Indeed, the West and its typifying genre are infected by a writer’s desire to invent outside of history, which is never as straightforward or thrilling as it could be, for the nineteenth and early twentieth centuries in America as imagined by people who were never there but perceive something indelible, something essential about themselves, or the country, that might be retrieved within the fabric of its vastness, illustrating the soul of the country by using time as a paintbrush. Melodrama supersedes. The impulse to intervene where history underwhelms, or, usually, omits, has kept the Western alive, no matter who helms the narrative, no matter the political scope of the project, whether in service of racist myth or indigenous reparation. Deconstructionist narratives—James Mangold’s Logan, Clint Eastwood’s Unforgiven, Jordan Peele’s Nope, for example—subsume a heightened yet self-conscious awareness of the retrograde elements of the Western: its assumptions about necessary violence against outsiders, about the land’s abundance, about the knotted liberation it enacts, seemingly unable to halt a projection of those elements as genre-veiled truth. In the West, an extremity of language and philosophy, of stark morality and behavior, seemingly reflects the extremity of the region.

2.

James Benning’s 1995 documentary Deseret is a lightning rod. It’s different from the status quo narrative that makes the southwest out to be a last refuge for American freedom, as it begins and ends with the land as a constant tether, an almost omniscient presence silently looking out from the depths of geological time. The film, which came out eight years before Jon Krakauer’s Under the Banner of Heaven, which charts nominally similar subject matter, doesn’t so much deconstruct the Western as reject its premises completely. Over the course of 82 minutes, Benning culls passages from 93 reports made over the course of 140 years in the New York Times: an archive charting the settling and development of the state of Utah.
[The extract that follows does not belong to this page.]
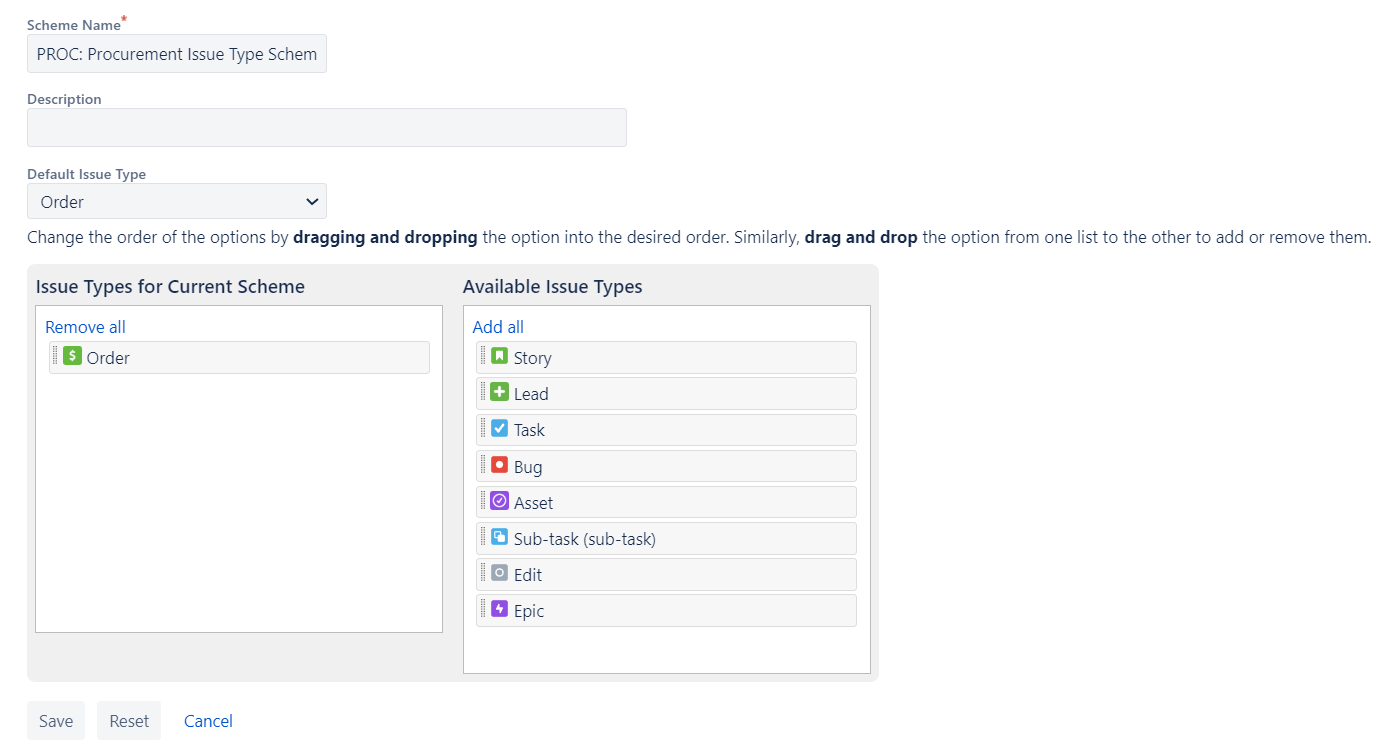Screen dimensions: 1382x747
Task: Click the Add all link
Action: [497, 326]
Each report, narrated in the documentary by Fred Gardner, a performer whose work has appeared nowhere else before or since, is 6 to 7 sentences long. There is a new shot for each sentence, and the film goes from black-and-white to color, switching from the former to the latter on May 3, 1900, around the time of the first color cinematography. There is no music and all the sound is diegetic, just the faint brush of the wind and distant clankings of work in the background. As a piece of narrative art, Deseret strips away any extraneous element that distracts from the words and the image: a choice that necessarily focuses the viewer’s attention on the implications of the text. 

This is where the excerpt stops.